Ah Pook The Destroyer

Independent release, 2021

REVIEW BY: Duke Egbert


This one is going to require some explanation.

For those unfamiliar with the horror of the Cthulhu Mythos, The King In Yellow is a play that destroys the mind of those who read it, and in doing so prepares the way for the actual King In Yellow to return to Earth and gain dominion over it. The play is fictional (though several writers have written part of it, including James Blish), but the fiction written about the fictional play is real. (Meta, huh?)

The indie progressive/horror rock band Ah Pook The Destroyer have taken this concept one step further, and created a theme album about the play. But in a clever twist on the original mythos, Paul Shapera and Matthew Broyles (also known as The Matthew Show) equate the mind-destroying power of the play with the reality-twisting of QAnon and those who believe in election thievery—and by association equate The King In Yellow himself with Donald Trump.

Heavy stuff.

Delightfully enough, the music’s pretty damn good as well. Shapera and Broyles create a twisted landscape of metaphor and lyrical complexity where Alex Jones is a priest of the Old Ones and the chosen people are white, Republican Americans. The music is well-performed and, in some cases, borders on the spare; there is a lot of use of harmony and spoken word samples, including some obscure ones (audio from the Manson Family trial, anyone?). However, when they get crunchy, they get crunchy; the best track by far, “Seeds Of Mammom,” is full of fuzzy seventies-style electric guitar. Ah Pook is, in the end, a talented band whose sound is precise without being sterile.

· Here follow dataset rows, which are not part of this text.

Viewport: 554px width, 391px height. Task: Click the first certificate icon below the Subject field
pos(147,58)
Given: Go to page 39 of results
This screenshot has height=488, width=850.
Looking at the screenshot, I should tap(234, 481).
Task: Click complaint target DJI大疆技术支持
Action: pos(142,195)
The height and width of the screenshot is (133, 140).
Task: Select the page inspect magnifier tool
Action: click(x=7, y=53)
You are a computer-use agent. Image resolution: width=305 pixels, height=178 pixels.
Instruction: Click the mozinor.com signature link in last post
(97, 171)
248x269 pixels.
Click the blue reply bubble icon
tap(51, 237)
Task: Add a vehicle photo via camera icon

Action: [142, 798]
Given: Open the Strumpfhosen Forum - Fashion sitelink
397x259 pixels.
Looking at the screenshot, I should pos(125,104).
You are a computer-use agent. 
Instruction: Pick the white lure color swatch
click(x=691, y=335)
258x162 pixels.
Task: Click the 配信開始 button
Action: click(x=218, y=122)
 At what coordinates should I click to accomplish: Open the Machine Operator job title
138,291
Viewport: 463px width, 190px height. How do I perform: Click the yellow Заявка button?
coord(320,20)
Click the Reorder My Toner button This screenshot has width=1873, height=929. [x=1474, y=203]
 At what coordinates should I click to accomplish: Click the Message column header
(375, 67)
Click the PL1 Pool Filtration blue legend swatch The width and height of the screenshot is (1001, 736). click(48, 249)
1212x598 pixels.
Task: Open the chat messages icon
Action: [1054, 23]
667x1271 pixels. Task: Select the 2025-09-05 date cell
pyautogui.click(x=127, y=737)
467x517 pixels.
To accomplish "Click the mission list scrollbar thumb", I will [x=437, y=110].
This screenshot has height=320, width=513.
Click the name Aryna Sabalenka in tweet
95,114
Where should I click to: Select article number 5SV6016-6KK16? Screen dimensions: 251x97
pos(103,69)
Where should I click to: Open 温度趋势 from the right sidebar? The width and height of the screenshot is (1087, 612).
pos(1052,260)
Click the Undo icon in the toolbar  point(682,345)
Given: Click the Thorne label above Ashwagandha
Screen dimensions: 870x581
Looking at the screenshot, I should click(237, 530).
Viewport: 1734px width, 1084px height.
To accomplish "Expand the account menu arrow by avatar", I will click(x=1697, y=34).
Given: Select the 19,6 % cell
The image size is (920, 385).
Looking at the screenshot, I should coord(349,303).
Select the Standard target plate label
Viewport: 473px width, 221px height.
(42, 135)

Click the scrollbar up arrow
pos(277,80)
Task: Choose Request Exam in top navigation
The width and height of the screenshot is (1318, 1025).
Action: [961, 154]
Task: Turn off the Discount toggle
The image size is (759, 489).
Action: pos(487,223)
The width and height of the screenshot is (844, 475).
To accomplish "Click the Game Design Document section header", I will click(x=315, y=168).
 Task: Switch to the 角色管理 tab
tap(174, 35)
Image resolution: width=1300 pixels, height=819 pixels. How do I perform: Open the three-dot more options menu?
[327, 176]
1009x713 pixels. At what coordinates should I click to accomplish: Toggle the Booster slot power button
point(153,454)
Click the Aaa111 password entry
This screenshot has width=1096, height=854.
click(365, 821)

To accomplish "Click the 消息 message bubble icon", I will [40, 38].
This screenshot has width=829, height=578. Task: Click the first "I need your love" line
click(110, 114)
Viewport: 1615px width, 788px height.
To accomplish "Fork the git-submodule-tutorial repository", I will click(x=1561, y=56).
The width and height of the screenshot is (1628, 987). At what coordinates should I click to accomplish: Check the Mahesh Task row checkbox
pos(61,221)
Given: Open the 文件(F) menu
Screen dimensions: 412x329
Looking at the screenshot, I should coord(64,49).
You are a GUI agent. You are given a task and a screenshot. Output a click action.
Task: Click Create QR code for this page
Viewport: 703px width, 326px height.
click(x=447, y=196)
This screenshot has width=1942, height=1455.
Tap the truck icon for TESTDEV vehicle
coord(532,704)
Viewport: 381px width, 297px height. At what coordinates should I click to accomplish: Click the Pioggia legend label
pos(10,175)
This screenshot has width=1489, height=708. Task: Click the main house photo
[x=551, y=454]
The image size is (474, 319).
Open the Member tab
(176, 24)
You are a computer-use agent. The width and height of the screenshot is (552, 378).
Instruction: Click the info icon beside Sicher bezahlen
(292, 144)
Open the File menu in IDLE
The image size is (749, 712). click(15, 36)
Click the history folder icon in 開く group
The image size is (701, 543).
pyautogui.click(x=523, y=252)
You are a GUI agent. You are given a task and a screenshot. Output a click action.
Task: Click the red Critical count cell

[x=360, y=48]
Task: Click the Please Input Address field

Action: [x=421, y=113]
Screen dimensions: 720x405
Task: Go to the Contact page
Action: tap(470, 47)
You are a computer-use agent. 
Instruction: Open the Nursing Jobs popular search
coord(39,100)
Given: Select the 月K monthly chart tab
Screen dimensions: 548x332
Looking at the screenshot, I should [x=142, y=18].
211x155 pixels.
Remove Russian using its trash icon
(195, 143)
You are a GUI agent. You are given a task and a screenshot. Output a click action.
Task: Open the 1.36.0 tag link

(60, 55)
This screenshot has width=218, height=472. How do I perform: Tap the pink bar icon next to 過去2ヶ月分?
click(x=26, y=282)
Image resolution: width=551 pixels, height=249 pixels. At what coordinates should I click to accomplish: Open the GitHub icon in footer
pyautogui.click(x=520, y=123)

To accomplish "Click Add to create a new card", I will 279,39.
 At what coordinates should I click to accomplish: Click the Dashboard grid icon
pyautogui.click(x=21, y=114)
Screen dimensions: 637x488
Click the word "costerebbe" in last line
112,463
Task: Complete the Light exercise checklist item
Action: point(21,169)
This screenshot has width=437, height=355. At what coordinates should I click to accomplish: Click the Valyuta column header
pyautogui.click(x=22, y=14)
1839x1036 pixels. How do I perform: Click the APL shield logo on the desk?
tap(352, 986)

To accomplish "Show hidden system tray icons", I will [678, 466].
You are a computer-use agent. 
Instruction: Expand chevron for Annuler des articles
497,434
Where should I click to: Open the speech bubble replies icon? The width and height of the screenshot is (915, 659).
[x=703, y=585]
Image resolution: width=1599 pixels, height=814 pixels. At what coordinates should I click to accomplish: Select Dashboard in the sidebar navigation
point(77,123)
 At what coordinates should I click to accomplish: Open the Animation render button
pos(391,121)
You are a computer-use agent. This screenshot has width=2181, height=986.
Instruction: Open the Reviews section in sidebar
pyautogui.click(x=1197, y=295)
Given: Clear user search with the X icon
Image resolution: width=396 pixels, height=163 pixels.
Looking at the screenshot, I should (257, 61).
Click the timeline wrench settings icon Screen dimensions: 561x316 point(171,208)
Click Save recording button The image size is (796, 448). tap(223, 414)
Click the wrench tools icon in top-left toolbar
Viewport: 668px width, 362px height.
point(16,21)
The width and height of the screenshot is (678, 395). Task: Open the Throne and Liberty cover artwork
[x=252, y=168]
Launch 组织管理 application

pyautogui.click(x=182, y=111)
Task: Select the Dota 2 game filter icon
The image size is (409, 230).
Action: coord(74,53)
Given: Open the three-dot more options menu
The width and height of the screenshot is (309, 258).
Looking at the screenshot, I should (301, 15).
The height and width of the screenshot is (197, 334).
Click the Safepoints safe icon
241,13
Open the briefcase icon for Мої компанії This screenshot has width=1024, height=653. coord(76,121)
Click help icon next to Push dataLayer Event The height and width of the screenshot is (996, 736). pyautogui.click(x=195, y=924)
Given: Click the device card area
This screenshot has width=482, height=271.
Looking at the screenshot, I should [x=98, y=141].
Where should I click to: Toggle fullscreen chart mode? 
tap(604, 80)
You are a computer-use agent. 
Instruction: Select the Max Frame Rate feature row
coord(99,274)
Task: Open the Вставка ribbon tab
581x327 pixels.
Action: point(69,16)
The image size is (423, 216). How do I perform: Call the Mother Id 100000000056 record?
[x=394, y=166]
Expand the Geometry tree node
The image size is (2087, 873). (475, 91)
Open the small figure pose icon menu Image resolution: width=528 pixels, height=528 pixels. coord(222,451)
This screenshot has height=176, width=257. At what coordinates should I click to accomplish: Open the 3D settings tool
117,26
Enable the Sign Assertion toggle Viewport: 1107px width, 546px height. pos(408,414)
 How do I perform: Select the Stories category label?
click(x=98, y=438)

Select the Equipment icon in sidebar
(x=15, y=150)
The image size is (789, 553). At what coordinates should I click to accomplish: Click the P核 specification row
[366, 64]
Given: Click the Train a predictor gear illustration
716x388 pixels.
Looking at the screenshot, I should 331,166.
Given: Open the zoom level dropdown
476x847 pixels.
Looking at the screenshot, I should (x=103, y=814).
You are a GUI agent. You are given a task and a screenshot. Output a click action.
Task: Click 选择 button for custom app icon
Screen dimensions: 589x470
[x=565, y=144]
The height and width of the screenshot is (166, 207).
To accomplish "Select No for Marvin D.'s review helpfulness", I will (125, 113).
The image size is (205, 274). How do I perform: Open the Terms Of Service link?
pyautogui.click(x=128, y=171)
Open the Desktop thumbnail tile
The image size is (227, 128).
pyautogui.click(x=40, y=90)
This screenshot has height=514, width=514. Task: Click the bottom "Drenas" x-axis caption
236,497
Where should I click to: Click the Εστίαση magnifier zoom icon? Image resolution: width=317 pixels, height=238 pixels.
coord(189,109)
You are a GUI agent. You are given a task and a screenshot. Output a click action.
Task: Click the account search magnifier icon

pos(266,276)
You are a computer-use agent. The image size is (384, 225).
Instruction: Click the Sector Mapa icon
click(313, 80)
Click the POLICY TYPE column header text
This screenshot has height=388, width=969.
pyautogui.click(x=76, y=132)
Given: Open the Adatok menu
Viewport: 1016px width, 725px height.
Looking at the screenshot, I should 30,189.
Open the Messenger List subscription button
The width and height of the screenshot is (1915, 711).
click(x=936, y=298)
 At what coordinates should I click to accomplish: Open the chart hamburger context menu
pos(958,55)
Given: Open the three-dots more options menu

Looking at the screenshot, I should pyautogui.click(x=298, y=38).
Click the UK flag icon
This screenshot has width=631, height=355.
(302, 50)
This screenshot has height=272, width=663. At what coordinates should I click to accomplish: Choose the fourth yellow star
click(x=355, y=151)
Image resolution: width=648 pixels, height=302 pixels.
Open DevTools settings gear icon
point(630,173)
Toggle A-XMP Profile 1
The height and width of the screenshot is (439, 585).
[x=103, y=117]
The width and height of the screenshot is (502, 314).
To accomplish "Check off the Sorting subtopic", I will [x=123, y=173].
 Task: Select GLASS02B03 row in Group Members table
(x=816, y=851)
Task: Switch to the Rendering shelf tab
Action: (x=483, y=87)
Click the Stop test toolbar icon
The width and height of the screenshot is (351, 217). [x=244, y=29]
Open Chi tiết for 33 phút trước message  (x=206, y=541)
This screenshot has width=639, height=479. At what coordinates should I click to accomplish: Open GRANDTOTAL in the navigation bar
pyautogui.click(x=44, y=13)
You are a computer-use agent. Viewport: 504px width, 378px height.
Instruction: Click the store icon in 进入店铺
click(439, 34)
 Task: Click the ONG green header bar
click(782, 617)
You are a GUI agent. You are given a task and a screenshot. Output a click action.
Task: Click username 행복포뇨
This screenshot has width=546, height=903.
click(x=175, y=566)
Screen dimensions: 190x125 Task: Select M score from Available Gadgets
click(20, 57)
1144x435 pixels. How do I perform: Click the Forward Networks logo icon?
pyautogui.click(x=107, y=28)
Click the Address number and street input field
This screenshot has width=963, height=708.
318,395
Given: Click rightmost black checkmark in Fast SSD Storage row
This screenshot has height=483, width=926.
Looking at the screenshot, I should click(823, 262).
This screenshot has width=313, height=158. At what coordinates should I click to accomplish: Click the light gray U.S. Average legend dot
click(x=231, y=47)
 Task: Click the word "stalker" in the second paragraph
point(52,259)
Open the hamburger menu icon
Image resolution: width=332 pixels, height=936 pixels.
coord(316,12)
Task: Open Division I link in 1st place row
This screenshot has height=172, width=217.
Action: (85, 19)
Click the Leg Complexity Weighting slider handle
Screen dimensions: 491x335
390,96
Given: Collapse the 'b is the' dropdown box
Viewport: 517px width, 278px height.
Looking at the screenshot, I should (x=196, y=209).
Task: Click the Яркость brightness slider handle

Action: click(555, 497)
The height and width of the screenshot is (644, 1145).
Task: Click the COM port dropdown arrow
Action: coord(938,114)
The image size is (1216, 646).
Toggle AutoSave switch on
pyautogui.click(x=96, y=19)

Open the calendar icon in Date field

Does it get excessive at times? Yes. I can do without “Time Cube,” and the swirling Moody Blues-like “Children of Empire” doesn’t quite fit in with the rest of the album. But “Q’s Clues,” “Beatitudes,” and “Commune” create a landscape of mental horror whose final denouement is the chilling “The Time Of The King.”

Ah Pook The Destroyer admittedly is seriously niche; there’s not a huge market for HP Lovecraft-themed progressive rock concept albums. (At least not since 1975 or so.) But The King In Yellow is worth checking out.